Well,after that "childhood",till around 13 I was a crippled,intelligent male. Soon,I was going to be even more mature,as I was known as the serious guy. 13-16 was a really great time for me. New school, new people, another love(failed,as always) It was my chance. I always was talkative,charismatic,a bit funny I guess. I had no problem talking with people IN SCHOOL. During that time (and still) I am a freaking lobster living in its own pond. I lost my energy at least twice. That was a terrible time for me.
Now I am burnt out intelligent male, who does not know what he should do. I don't know who am I,I don't know who I should be. Those are problems everyone needs to overcome, there's one problem though:
I want to die.
Not now. Not tomorrow. I want to die in a fight. I want to defend something or someone. This, will be the only accepted death by me. I love Polish history and every man and woman who gave his own blood for my country. I shall not fail them,I shall not use things I did not fight for and disrespect them. The only thing I disrespect are politicians,who are ticks on unhealthy country of ours.

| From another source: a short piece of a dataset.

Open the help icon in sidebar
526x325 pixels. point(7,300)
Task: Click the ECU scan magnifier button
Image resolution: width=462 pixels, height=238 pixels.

I don't know if I am Christian. If there's God,he probably is having fun someone else. Our world seems forgotten. People killing others for sake of it, homeless and poor trying to live in the world of hate, disrespect. Nobody cares, pardon, nobody cares for others. They do care for their family though.
I am tired of this.
The way world works the way my country runs.
I want CHANGE. I WILL fight for it if I get a chance. I changed too. I am only a shade of a human. I am not capable of loving. I am nearly not capable of caring. I am ALONE. I have no friends. I have couple of people I can tell everything I want, but they can't act at all, because they're too far. Internet buddies,yeah. Thanks. Probably saved me at least once, huh?
If things continue going like the now do,I will become a shade full of hatred. Probably need a Superman here,huh?
Now let me smile and carry on.
I know my English isn't good as it should be for this to be readable and I know that's not everything I wanted to write. Just ignore this blog or ask questions. Thanks.